→ Activity
Look below for the line containing "At what coordinates", then write out that line and every line after it to the end, exactly, minus the pictures.

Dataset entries
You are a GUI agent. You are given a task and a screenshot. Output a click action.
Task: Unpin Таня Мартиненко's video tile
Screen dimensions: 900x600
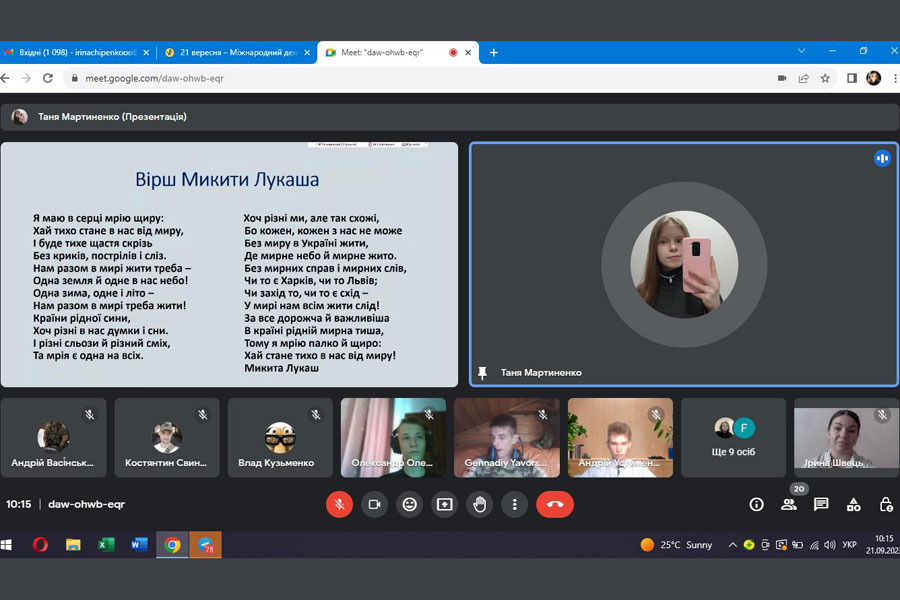[x=482, y=372]

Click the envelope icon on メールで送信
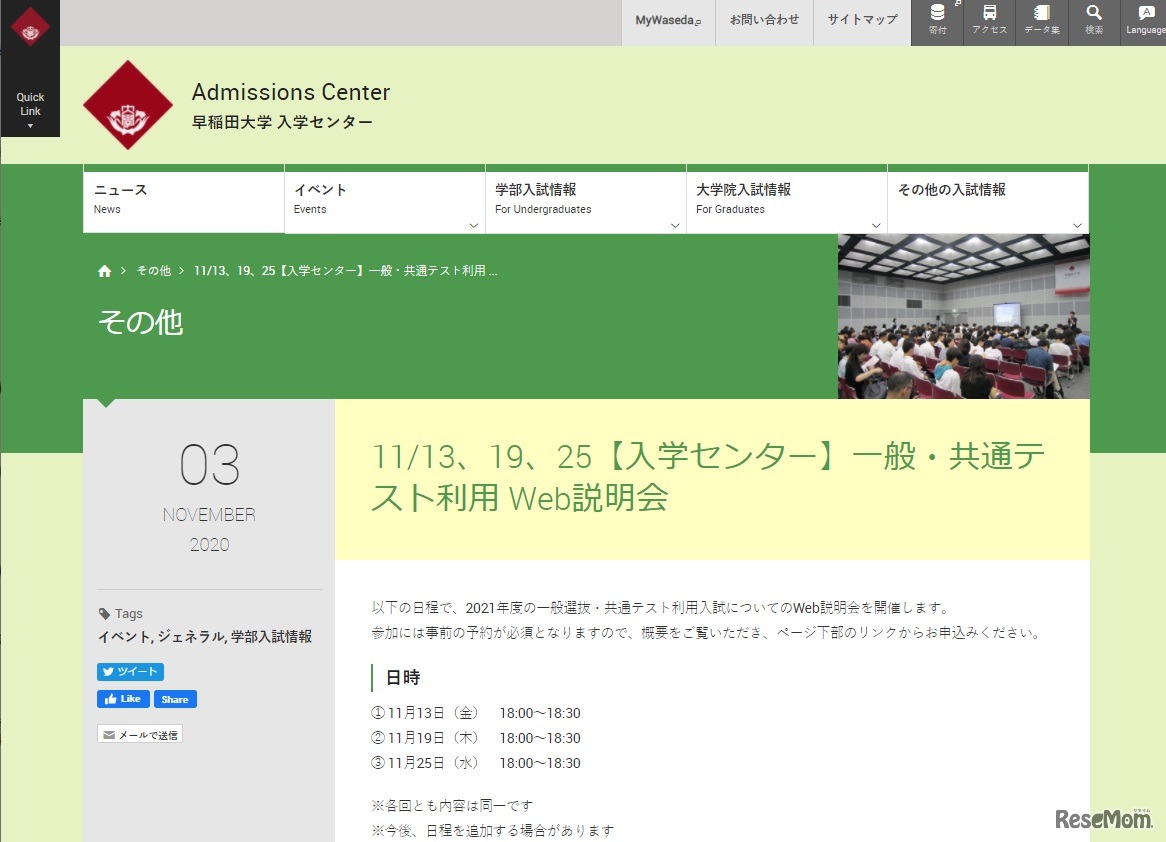(x=108, y=733)
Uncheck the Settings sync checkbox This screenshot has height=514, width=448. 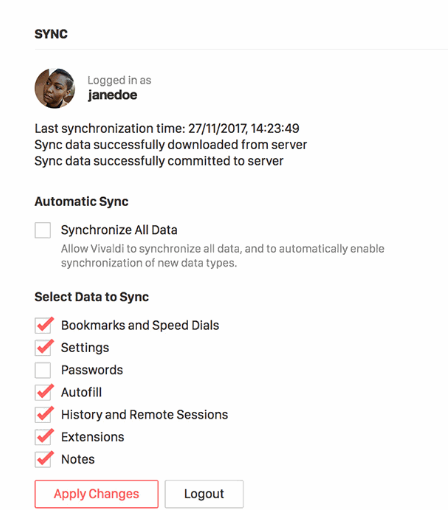point(43,348)
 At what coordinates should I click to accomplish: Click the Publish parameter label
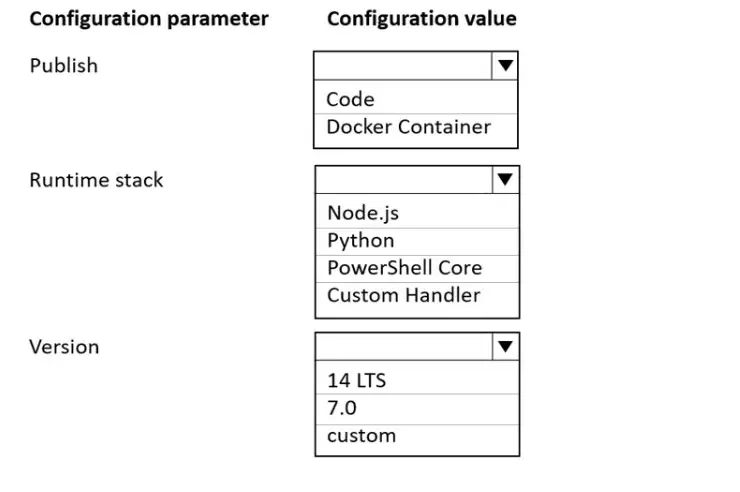click(x=64, y=66)
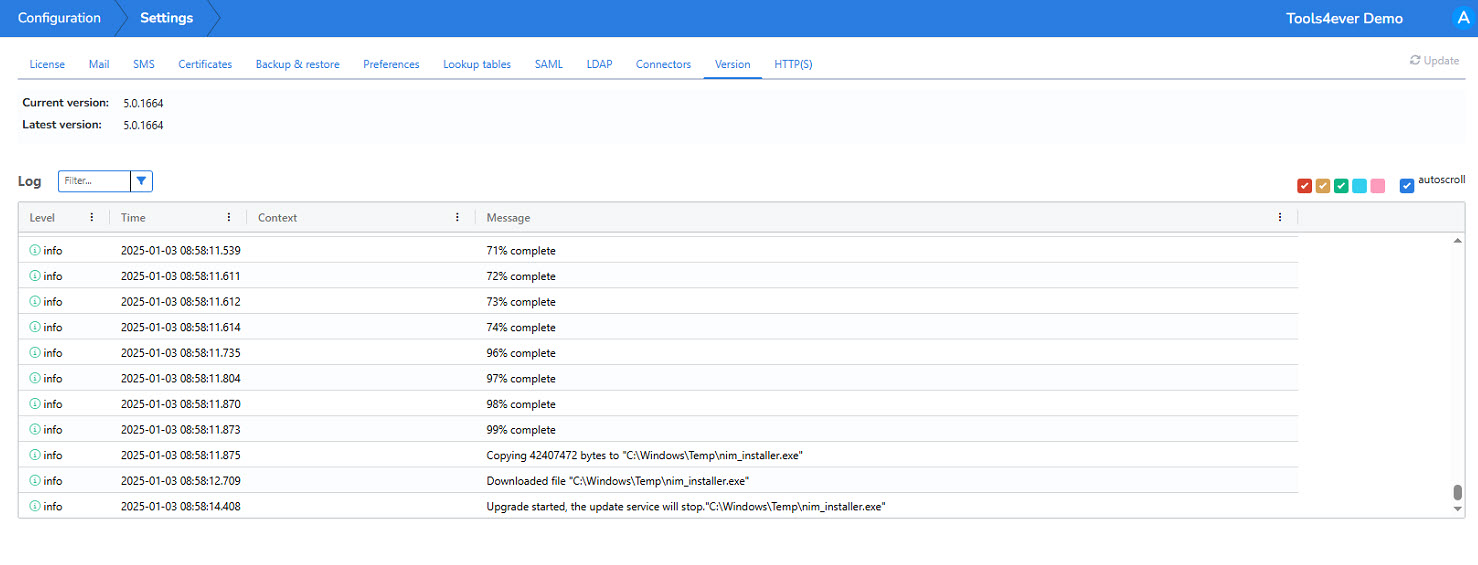Image resolution: width=1478 pixels, height=565 pixels.
Task: Open the Level column three-dot menu
Action: [92, 217]
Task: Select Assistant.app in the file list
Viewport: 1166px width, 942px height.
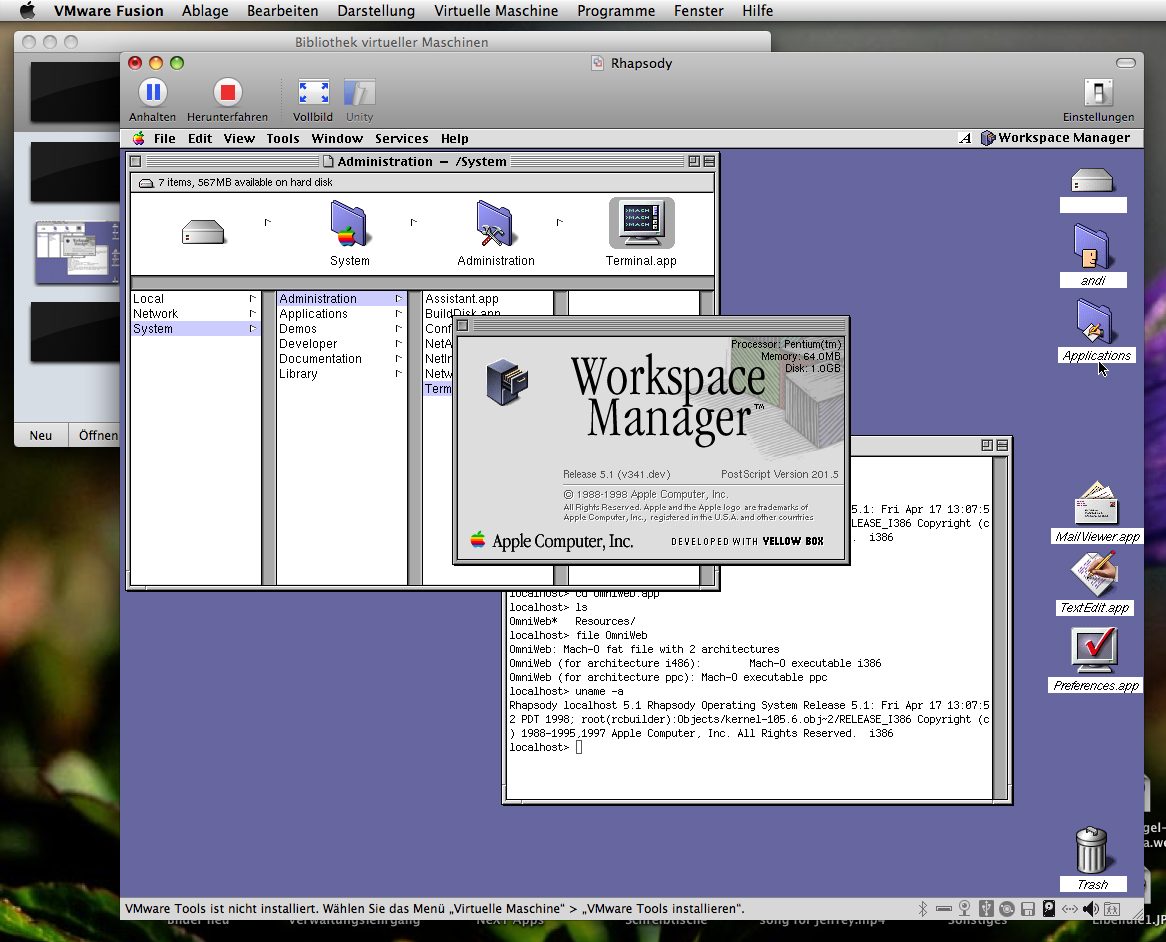Action: 461,299
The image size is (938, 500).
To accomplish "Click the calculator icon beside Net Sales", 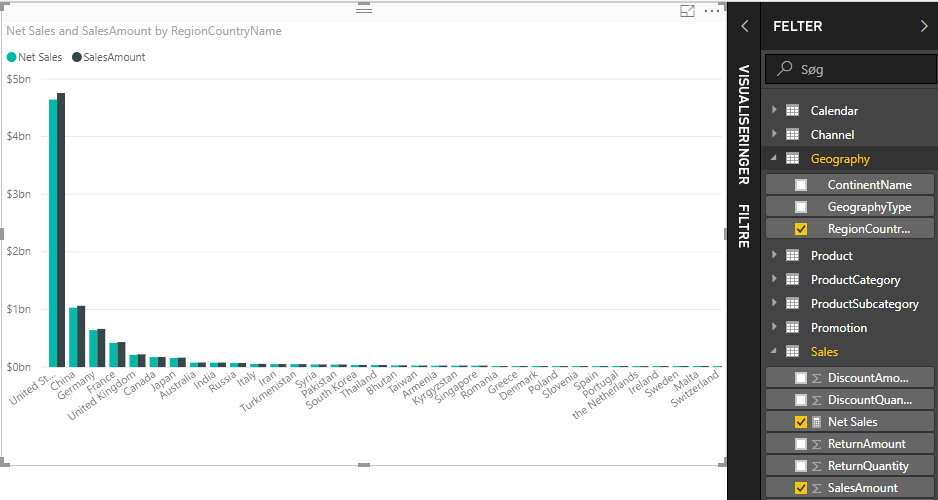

→ Exercise output
 At what coordinates should I click to accomplish: Click the Publish parameter label
click(x=64, y=66)
Image resolution: width=1478 pixels, height=565 pixels.
Task: Open the Level column three-dot menu
Action: [92, 217]
Task: Select Assistant.app in the file list
Viewport: 1166px width, 942px height.
Action: 461,299
The image size is (938, 500).
To accomplish "Click the calculator icon beside Net Sales", 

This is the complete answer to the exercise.